Underscore.VC, one of the new Boston investment firms trying to put a fresh spin on the typical venture capital model, is starting to make more noise with its debut $75 million fund.
Underscore recently led an $8 million investment in Boston marketing technology startup Zaius, which marks the second investment publicly disclosed by Underscore. (The first was Mautic, a North Carolina marketing automation software firm that’s relocating to Boston.)
Zaius’s $8 million round was previously disclosed in an April SEC filing, but the details weren’t announced publicly until today. Along with Underscore, other contributors to the round included Leaders Fund and Matrix Partners. Zaius previously raised $6.3 million in 2014 from Matrix and others.

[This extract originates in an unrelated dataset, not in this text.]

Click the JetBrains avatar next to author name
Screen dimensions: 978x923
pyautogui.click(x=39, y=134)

An interesting tidbit: This marks another joint investment between Underscore’s Michael Skok and his brother, David, a Matrix general partner. Other deals they’ve made together include investing in Salsify in 2013 while Michael was at North Bridge Venture Partners, and in Zaius’s previous funding round. That was just after Michael had left North Bridge, he says; he cut a personal check to Zaius.

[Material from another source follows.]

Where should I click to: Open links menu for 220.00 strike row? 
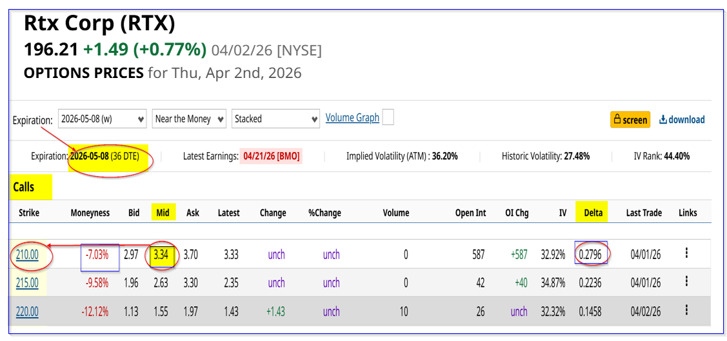pyautogui.click(x=686, y=311)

With Underscore (team pictured above), Skok and his co-founders C.A. Webb and John Pearce say they are backing “cloud intelligence” companies. The interesting part of Underscore’s approach is it’s gathering “curated cores” of experts in various sectors and skills, who help build the portfolio companies and take stakes in them.
Underscore has said it plans to invest in areas like sensor-related technologies and software for factories, home automation, and healthcare; infrastructure plays in data storage and databases; and cloud-based software for marketing and commerce. So far, its announced investments have fallen into that last category.
Zaius, founded in 2012, has developed customer relationship management software for businesses that market products and services directly to consumers. The idea behind Zaius is to unify data about interactions with customers—a tough task when those conversations and purchases are happening rapidly across the Web, mobile apps, and social media—in order to better understand what drives sales and to improve the efficiency of marketing processes.
Zaius’s customers include Nine West, Easy Spirit, Moda Operandi, and some major brands that Skok says Zaius isn’t allowed to disclose. The company intends to plow the new money primarily into sales and marketing.
“We started to see that traction,” Skok says. “We could see the company really just needed more gas in the tank to go after these major accounts.”